[imagesource: Justin Sullivan / Getty Images / AFP]
The oceans are definitely trying to tell us something.
Or, considering all the talk around the documentaries shedding light on the health of the oceans and the problems in the fishing industry, maybe it’s just us starting to listen.
To really drive this point home, an Antarctic blue whale carcass washed up in Walvis Bay this week and was almost certainly a hit-and-run ship strike, according to Dr Simon Elwen, the director of the Namibian Dolphin Project (NDP), who spoke to the Mail & Guardian.
The Antarctic blue whale carcass was massive – 18m long. Although, they can reach up to 30 metres.
The whale is on the critically endangered species list and is so rare that this could be the first-ever recorded stranding of this species on the continent since commercial whaling ended in 1985, say conservationists.
Additionally, according to Elwin, there have been fewer than 10 sightings of live blue whales around Southern Africa to date, mostly off western South Africa and Namibia, despite observers doing the utmost to spot them.
A local tour operator, Laramon Tours, was the first to spot the dead whale in the bay on April 26.
Laramon Tours immediately reported it to the NDP and the next day, the carcass washed ashore and samples were taken.
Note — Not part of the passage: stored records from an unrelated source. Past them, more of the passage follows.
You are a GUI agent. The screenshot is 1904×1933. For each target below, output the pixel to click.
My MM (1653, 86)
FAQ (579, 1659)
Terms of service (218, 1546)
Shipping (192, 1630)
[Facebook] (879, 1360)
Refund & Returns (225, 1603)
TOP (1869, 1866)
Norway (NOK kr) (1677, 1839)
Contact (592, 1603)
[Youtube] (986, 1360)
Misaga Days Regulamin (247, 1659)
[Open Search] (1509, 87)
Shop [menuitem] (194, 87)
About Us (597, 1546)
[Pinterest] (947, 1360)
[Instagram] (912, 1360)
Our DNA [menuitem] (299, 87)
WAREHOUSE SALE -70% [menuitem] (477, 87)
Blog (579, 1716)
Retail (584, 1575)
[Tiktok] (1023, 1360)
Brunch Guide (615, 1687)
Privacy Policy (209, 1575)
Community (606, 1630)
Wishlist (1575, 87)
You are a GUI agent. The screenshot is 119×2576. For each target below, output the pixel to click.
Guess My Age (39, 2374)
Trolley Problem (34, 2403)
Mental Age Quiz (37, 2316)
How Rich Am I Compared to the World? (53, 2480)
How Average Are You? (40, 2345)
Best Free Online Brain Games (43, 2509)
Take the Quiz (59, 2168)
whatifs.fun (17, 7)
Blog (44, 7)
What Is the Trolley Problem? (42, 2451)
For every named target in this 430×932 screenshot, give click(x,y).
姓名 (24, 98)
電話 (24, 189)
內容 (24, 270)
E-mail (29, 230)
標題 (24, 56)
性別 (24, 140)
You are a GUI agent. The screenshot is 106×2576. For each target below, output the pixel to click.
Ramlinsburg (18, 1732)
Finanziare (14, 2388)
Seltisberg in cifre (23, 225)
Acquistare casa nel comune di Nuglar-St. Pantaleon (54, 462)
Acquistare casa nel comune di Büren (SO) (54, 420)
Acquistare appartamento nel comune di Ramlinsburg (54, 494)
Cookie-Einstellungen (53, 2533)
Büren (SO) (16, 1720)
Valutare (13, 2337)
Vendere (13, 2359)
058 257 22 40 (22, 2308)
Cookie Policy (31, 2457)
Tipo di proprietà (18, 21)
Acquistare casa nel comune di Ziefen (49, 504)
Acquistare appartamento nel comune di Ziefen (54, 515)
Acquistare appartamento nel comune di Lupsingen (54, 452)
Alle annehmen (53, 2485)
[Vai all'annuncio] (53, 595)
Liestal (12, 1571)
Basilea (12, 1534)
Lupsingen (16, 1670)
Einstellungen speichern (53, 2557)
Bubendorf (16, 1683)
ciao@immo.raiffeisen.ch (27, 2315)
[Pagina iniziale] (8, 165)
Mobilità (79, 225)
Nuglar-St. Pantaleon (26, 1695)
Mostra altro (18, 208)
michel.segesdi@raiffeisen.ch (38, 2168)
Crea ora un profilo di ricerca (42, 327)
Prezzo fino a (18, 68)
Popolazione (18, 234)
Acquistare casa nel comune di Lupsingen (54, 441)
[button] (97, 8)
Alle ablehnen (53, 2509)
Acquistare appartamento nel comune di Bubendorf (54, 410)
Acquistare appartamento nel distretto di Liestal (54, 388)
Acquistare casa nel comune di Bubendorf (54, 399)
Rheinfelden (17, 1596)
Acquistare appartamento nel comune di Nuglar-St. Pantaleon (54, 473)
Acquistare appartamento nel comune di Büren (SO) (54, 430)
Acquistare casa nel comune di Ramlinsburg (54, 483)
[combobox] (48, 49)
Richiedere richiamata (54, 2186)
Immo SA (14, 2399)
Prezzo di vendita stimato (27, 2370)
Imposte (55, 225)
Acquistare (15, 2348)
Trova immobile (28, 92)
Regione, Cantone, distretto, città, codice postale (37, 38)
It’s not clear why the whale was so close to shore as they are usually found a lot further out, according to the NDP.
Although, there is a lot about them that is still poorly understood, like their seasonal migrations and breeding and feeding grounds.
Experts agree that the whale was likely the victim of a ship strike:
“It looks like the ship hit the flank, then the animal was rolled and the fin was broken too. It likely died very quickly,” he said, adding, “We have no idea of what hit that whale. It was a fresh animal, it wasn’t bloated. In the port, there’s a lot of boat traffic in and out of there.”
The NDP said that ship strikes are increasingly common in local and global waters because both whale and ship numbers are on the rise:
“Ship strikes are increasing around Southern Africa but it’s sort of in line with increases in whale populations,” Elwen said. “Whale numbers are getting more; ships are getting more.”
“There’s certainly anecdotal evidence,” Elwen told the Mail & Guardian on Thursday. “It’s in very low numbers — one or two a year. The evidence is that it’s not significantly affecting our local populations of any kind of whales, but certainly it is a growing concern, especially around the Western Cape where we have lots of whales year-round.
The good news is that whale populations are increasing:
Acoustic monitoring in deep waters off the southwestern Cape and northern Namibia has revealed regular detection of blue-whale calls over winter months “revealing that the animals are still using these areas where they were historically caught, supporting overall population recovery”, the NDP said.
But this also comes with a downside, as it means that we could be looking at more fatalities or injuries and with whales getting tangled in nets, or falling victim to plastic pollution, and ship strikes, “not to mention the impacts of overfishing and habitat change”, Elwen said.
Perhaps it’s high time that we move from just listening to helping, too.